Still, without some of China’s elite breaking with Mr. Xi to support the protesters, William Hurst, a Northwestern University scholar, wrote on Twitter, “the most likely scenario I can see is that the protests fizzle out (as most such movements do in most countries).”

“Having erupted spontaneously in a short period,” predicted Mr. Hurst, who studies Chinese social movements, “they will fade away without reaching any climax or denouement.”

Throughout most of the 20th century, mass protests seeking a change in government grew steadily more common and more likely to succeed worldwide, felling many a dictator. By the early 2000s, two in three such movements ultimately succeeded, according to research led by Erica Chenoweth of Harvard University.

In retrospect, it was a high-water mark.

In the mid-2000s, though such protests continued to rise in frequency, their success rate began to drop.

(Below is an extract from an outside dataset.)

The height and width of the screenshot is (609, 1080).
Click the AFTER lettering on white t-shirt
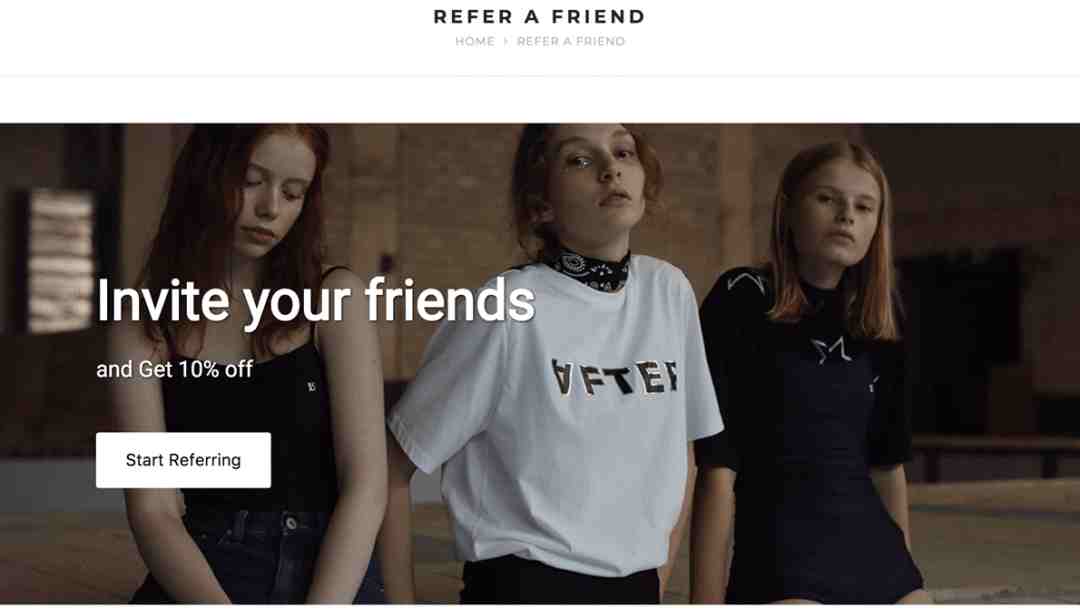[x=615, y=377]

By the end of the 2010s, their odds of forcing a change in government had halved, to one in three. Data from the early 2020s suggests that it may have already halved again, to one in six.

“Nonviolent campaigns are seeing their lowest success rates in more than a century,” Dr. Chenoweth wrote in a recent paper, though this applied only to movements seeking a leader’s removal or territorial independence.

Curiously, this change arrived just as mass protests became more common, faster to rise and larger in size worldwide — a trend that China’s lightening-strike protests, stretching over multiple cities, would seem to fit.

What changed?

Social media, which enables protesters to gather in once-unthinkable numbers with little formal leadership, may paradoxically also undermine those movements, according to a theory by Zeynep Tufekci, a Columbia University sociologist and New York Times Opinion columnist.